The isolation of social distancing meant the DiSclafani clan had to significantly alter how they grieved. His casket was brought outside of his church, where the priest administered last rites outside of the building. The hearse then took a tour of his Ozone Park neighborhood, where friends bid goodbye clutching balloons and signs. His final resting place was out at Pinelawn Memorial Park and Arboretum in Farmingdale, where mourners were discouraged from grouping together. It was quite a surreal experience for Paul DiSclafani.
“When we drove through his neighborhood, everyone was trying to celebrate his life and not his death,” DiSclafani said. “When everyone came out to Pinelawn, we met them out here. But everybody had to stay in their cars and you couldn’t gather around the gravesite. They wouldn’t even let you drop flowers. They didn’t want more than 10 people at a time. We just kind of hung around outside. Everybody was hugging each other and crying. You broke social distancing…nobody gave a [damn] at that point. We all had masks and gloves on. But what are you going to do? Stand 10 feet away from my Aunt Joanne and wave ‘hi, how are you doing?’ It wasn’t going to happen. But we couldn’t do it in a large group, so we did it in small groups of people.
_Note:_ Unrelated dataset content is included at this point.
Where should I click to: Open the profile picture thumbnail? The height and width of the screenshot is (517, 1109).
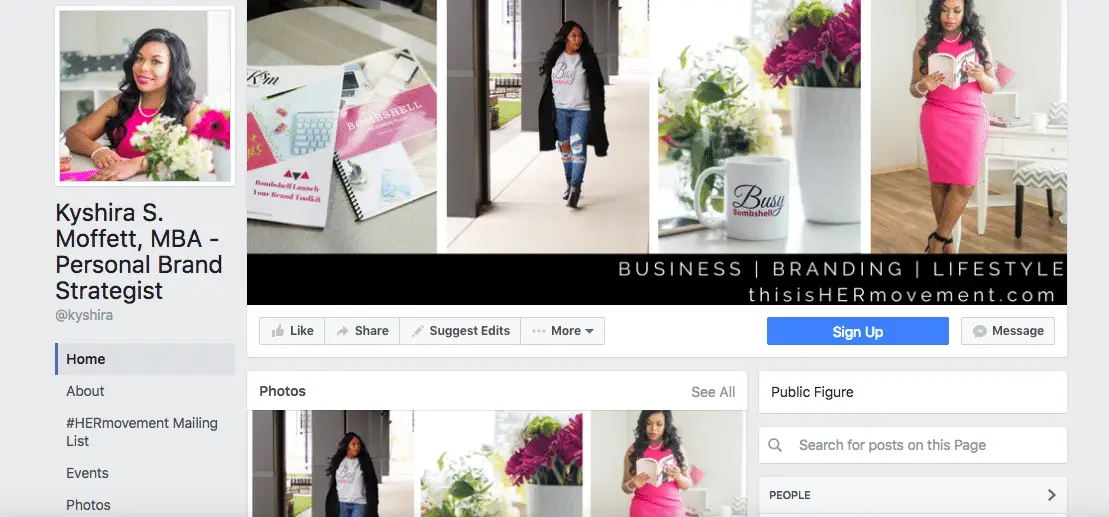145,95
It was also the first time that we’d seen everybody.
DiSclafani describes his Uncle Anthony as “a child of the ‘50s,” who grew up in the East New York section of Brooklyn on Ashford Street, where he and his neighborhood buddies were part of the New Lots Boys, sometimes crossing paths with real-life underworld peers who were the inspiration for characters on a certain HBO series.
“At my uncle’s 40th or 50th birthday party, we got to meet his group of friends that he hung out with and they old us stories,” DiSclafani said. “Growing up, I remember him once telling us a story about how there were some people in the neighborhood who they didn’t think belonged in the neighborhood—they didn’t know who they were. They wound up [messing] with the wrong people. He said he was on the ground with a gun to his head and only a friend of his was able to talk the guy out of shooting him in the head. That’s the kind of thing that happened to him. He told us that the Mafia in New Jersey that The Sopranos was based on—some of those guys lived in their Brooklyn neighborhood and moved to New Jersey when they were kids.”
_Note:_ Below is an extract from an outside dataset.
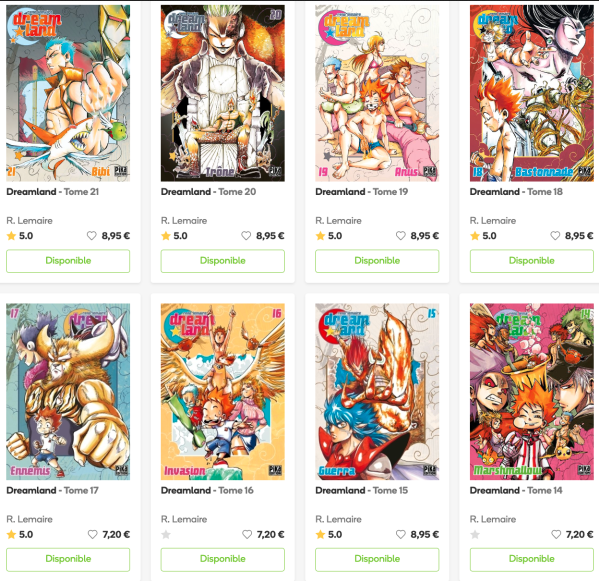Open Dreamland - Tome 17 title link
Viewport: 599px width, 581px height.
coord(52,490)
DiSclafani’s memories include Sunday dinners at his grandmother’s house with the whole clan, where numbers necessitated an adult and children’s table. Uncles Paulie and Anthony sat with the grown-ups, with each playing a distinctive role.
“Both of them were truck drivers with the same company and were about six years apart,” DiSclafani explained. “Uncle Paulie was more of a storyteller and while h was the one you would hear telling the story, my Uncle Anthony was the one you’d hear laughing. He was the one who enjoyed that more than anything.”
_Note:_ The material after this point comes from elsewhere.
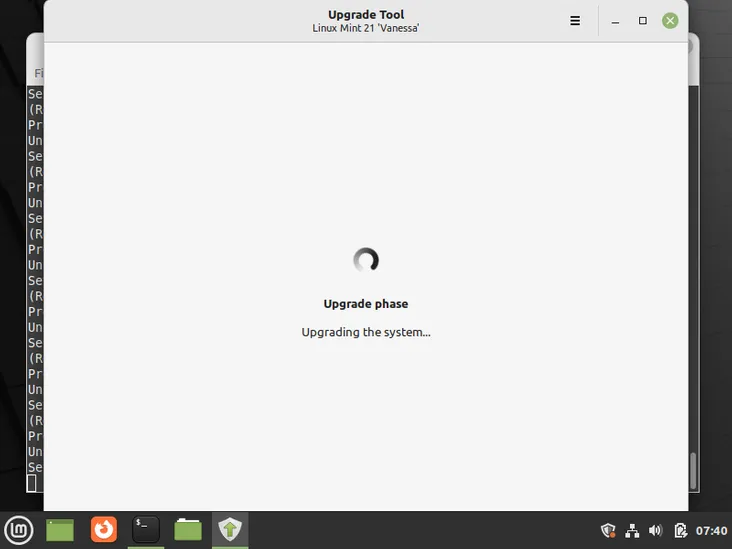
Task: Minimize the Upgrade Tool window
Action: pyautogui.click(x=616, y=21)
Not surprisingly, the inability of the DiSclafanis to get together in the wake of this personal loss has made navigating COVID-19 all the more difficult. While the Massapequa native wrote a column paying tribute to his uncle that served as a bit of a catharsis, the coronavirus chasm has made for an unnatural environment for his family, a state most people are also currently experiencing.
“Kidding around, I wrote in that article that I said we have get-togethers every time a kid’s shoe size changes,” he said. “Every time you see your family, it’s almost like you haven’t seen each other in years, even though you might have seen each other the day before. And to not be able to do that? I don’t know that it could be worse that he died, but to me, that was what made things more difficult.”